31 Mar 2022

Yohan Beschi
Developer, Cloud Architect and DevOps Advocate

Terraform 101

Since June 2021, Terraform is finally generally available after 6 years of beta versions.

At Arηs Spikeseed (pronounced [aris]), we love AWS CloudFormation for deploying infrastructures on AWS. Its integration with AWS, its stability, the ease to see/remove the deployed stacks, the full control over every resource, make it a wonderful service. Unfortunately, CloudFormation is missing quite important features which is a reason we always use it coupled with Ansible (for more details see CloudFormation with Ansible). But even so, sometimes it is not enough, we need to develop Custom Resources. When only a few Custom Resources are required, it is not a problem. But once we start using services partially covered by CloudFormation (like Amazon EKS) it is starting to feel like hell as Custom Resources development is not an easy ride (a simple typo can block a complete stack for hours between the retries and the long timeout). In these situations, Terraform is the perfect tool, providing that we give it a chance considering the mind switch required when coming from AWS CloudFormation.

Terraform has be around for quite some time and is considered as one of the few widely accepted tools by the DevOps community for Infrastructure as Code (IaC).

Sometimes the main reason to use Terraform is often based on a misunderstanding. Terraform can create resources for multiple cloud providers, but by no means it should be understood as writing a Terraform template compatible with every cloud provider.

Terraform itself intentionally does not attempt to abstract over similar services offered by different vendors, because we want to expose the full functionality in each offering and yet unifying multiple offerings behind a single interface will tend to require a “lowest common denominator” approach.

www.terraform.io

However, using Terraform is a way to not be tied up to a cloud provider, its IaC tool and consequently a knowledge that can be used for most cloud providers.

Table of Contents

Getting Started

The Terraform documentation is great but it’s scattered across multiple pages, and even multiple domains (HashiCorp Learn), which makes it quite hard to use if we do not know what we are looking for in the first place. A good starting point is the book Terraform: Up and Running by Yevgeniy Brikman, Co-founder of Gruntwork, the company behind Terragrunt.

This article does not intend to be a Terraform tutorial. But in 6 years a lot has changed, therefore, to be on the same page let’s consider this article to be an extended Cheat Sheet with Tips and a pinch of best practices.

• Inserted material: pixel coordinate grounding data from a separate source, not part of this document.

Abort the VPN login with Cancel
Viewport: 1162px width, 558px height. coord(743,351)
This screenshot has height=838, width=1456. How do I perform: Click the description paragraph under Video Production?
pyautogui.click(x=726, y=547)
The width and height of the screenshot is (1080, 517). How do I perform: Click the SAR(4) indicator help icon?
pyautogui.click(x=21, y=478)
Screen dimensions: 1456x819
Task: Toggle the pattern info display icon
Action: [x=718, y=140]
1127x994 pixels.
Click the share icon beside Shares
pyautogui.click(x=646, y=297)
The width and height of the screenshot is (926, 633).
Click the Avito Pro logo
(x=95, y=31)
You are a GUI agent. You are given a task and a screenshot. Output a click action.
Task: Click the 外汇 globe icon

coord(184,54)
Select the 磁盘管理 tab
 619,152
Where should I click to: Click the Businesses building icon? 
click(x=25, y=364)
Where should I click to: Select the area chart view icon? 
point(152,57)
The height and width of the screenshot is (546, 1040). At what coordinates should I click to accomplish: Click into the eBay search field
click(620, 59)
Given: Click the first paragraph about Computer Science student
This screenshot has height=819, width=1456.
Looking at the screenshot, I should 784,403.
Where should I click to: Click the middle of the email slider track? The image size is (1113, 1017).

Terraform’s purpose is to describe an infrastructure using the HashiCorp Configuration Language (HCL). The code is stored in text files encoded in UTF-8 with the .tf extension (or .tf.json). File names are not significant. All .tf files in a module are treated as a single document.

A folder with at least one .tf file makes it a Terraform module.

$ tree my-project/
.
├── main.tf
├── outputs.tf
├── variables.tf

Nested folders are considered different modules.

$ tree my-project/
.
├── modules/
│   ├── module_1/
│   │   ├── main.tf
│   │   ├── outputs.tf
│   │   ├── variables.tf
├── main.tf
├── outputs.tf
├── variables.tf

Terraform always runs in the context of a single root module. In Terraform CLI, the root module is the working directory where Terraform is invoked.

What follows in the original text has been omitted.